Diabetes Management with Effective Exercise and Workout

{SCA} Physical activity Is crucial for a person with diabetes

  • it helps control your blood glucose
  • it helps keep your weight down
  • it helps keep your blood pressure down
  • it helps raise your HDL (High-density lipoprotein), good cholesterol levels
  • it helps lower your LDL (Low-density lipoprotein), bad cholesterol levels

These five benefits have a DIRECT bearing on how successfully you manage your diabetes. Exercise also has other general health benefits – you sleep better, your mental state improves, etc.
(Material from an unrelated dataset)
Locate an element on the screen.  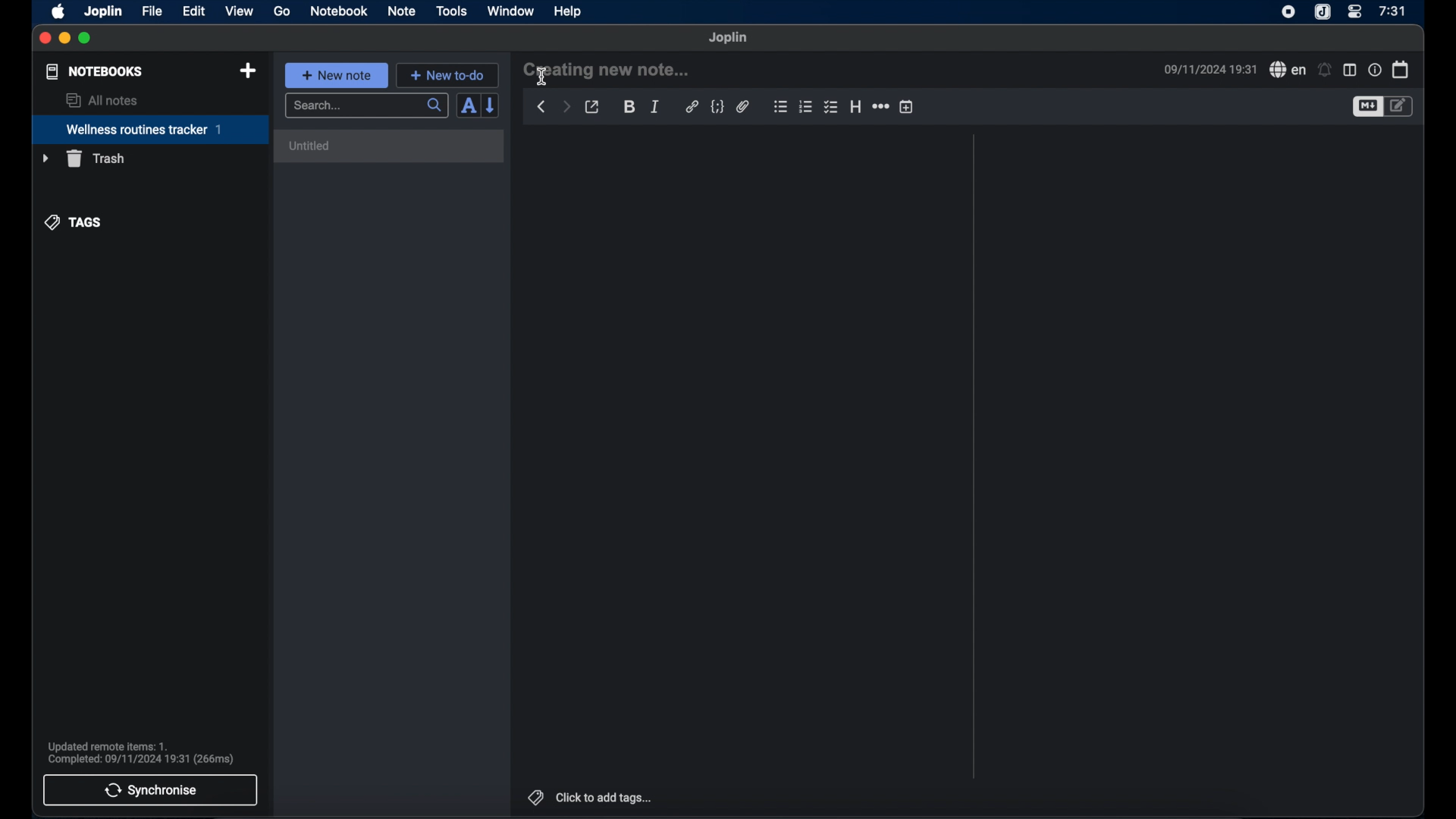
back is located at coordinates (540, 107).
How much exercise should you do?

Most experts say you should do exercise on at least five days of each week. Each session should be of moderate-intensity and should not last less than thirty minutes. The following activities could be classed as of moderate-intensity:

  • fast walking
  • swimming
  • cycling 5-9mph (level terrain, perhaps some slight hills)
  • dancing
  • rowing
  • mowing the lawn

What is moderate-intensity physical activity?

  • You should experience some increase in your breathing rate
  • There should be an increase in your heart rate
  • A Borg Scale perceived exertion of 11 to 14
  • You should burn 3.5 to 7 calories per minute
  • You should reach a METs of 3 to 6

What is MET?

MET stands for Metabolic Equivalent. An MET of 1 is when you are sitting down doing nothing. If you walk slowly your MET may rise to 2 or 2.5. If you walk normally it will go up to 3, while a brisk walk may bring it to 5. If a wild gorilla suddenly appeared in the street and started chasing you your desperate sprint would shoot your MET right up to about 8 or even perhaps 9.

Beginners be careful!

If you have not done exercise for a long time you will need to start with a little light exercise and build up slowly over time. Each week add a little more time to each session and/or increase the intensity.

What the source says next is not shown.